[Entries on target coordinates]
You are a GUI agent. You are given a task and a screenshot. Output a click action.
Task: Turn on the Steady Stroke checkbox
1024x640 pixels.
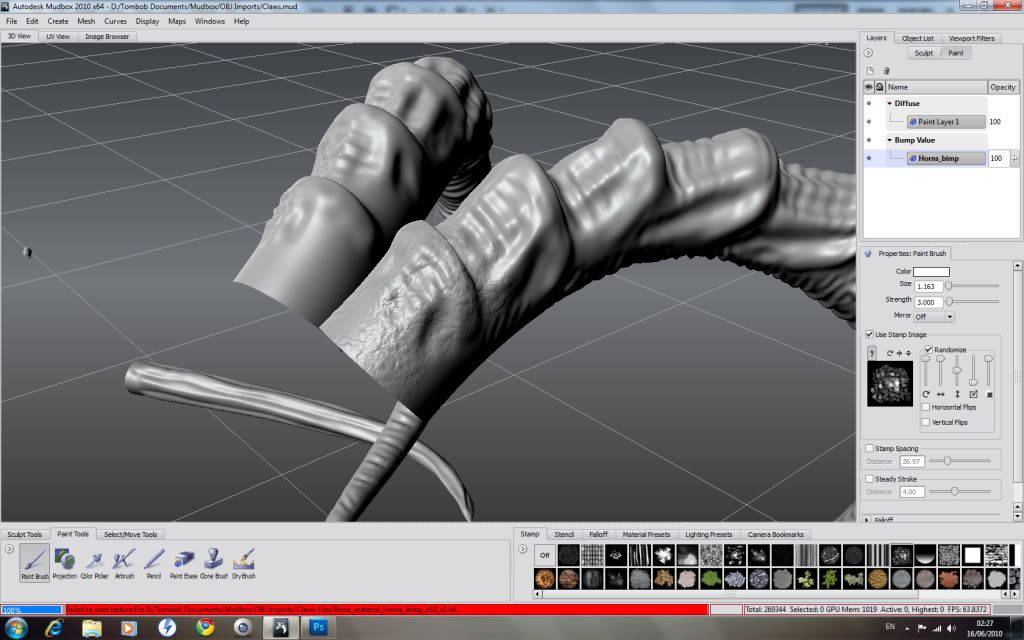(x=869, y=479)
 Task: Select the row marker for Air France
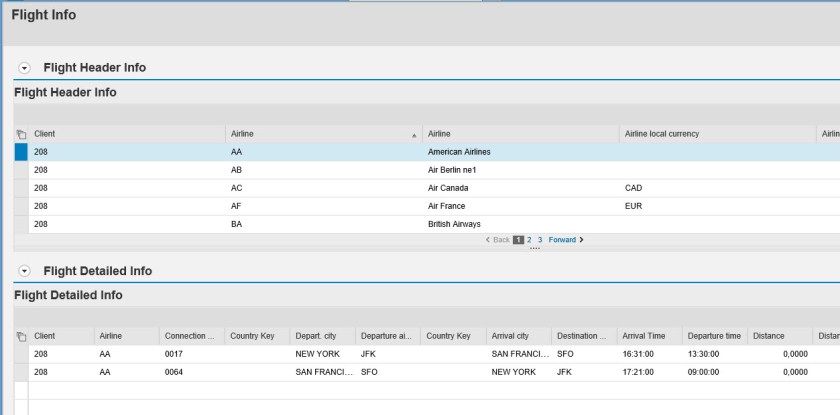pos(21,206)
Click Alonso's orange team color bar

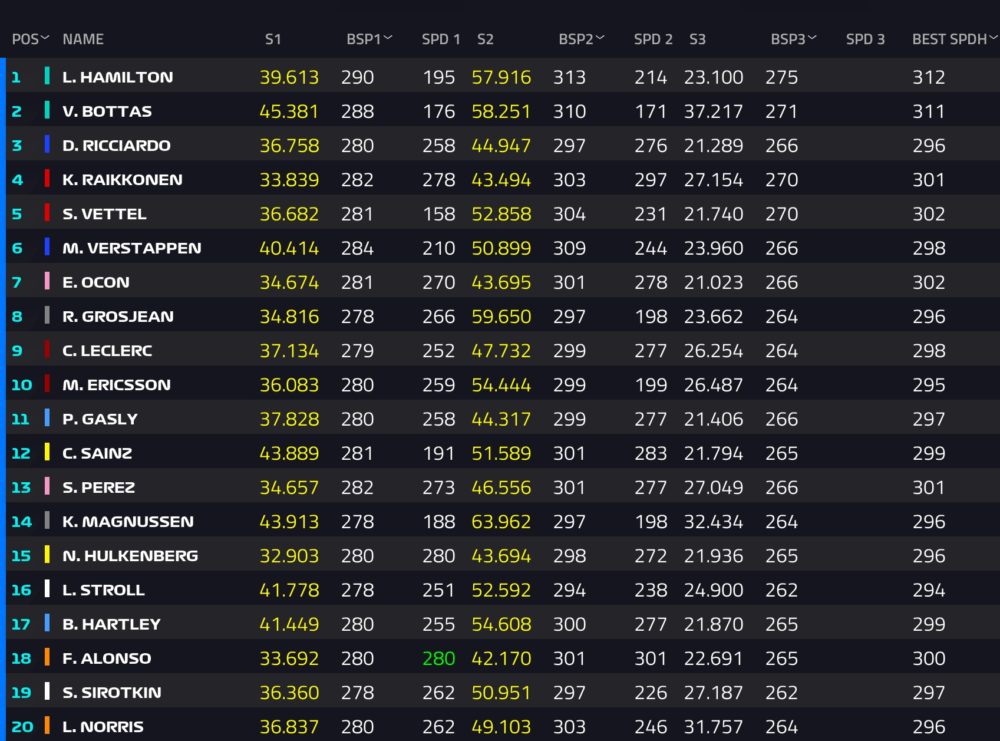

[WORK TO BE COMPLETED]:
Swap "screenshot" for "screen capture" throughout all the items above and keep everything else the same. Please omit the pictures from your answer.

[REPLY TO THE TASK]:
You are a GUI agent. You are given a task and a screen capture. Output a click action.
Task: Turn on the Steady Stroke checkbox
1024x640 pixels.
(x=869, y=479)
 Task: Select the row marker for Air France
pos(21,206)
Click Alonso's orange team color bar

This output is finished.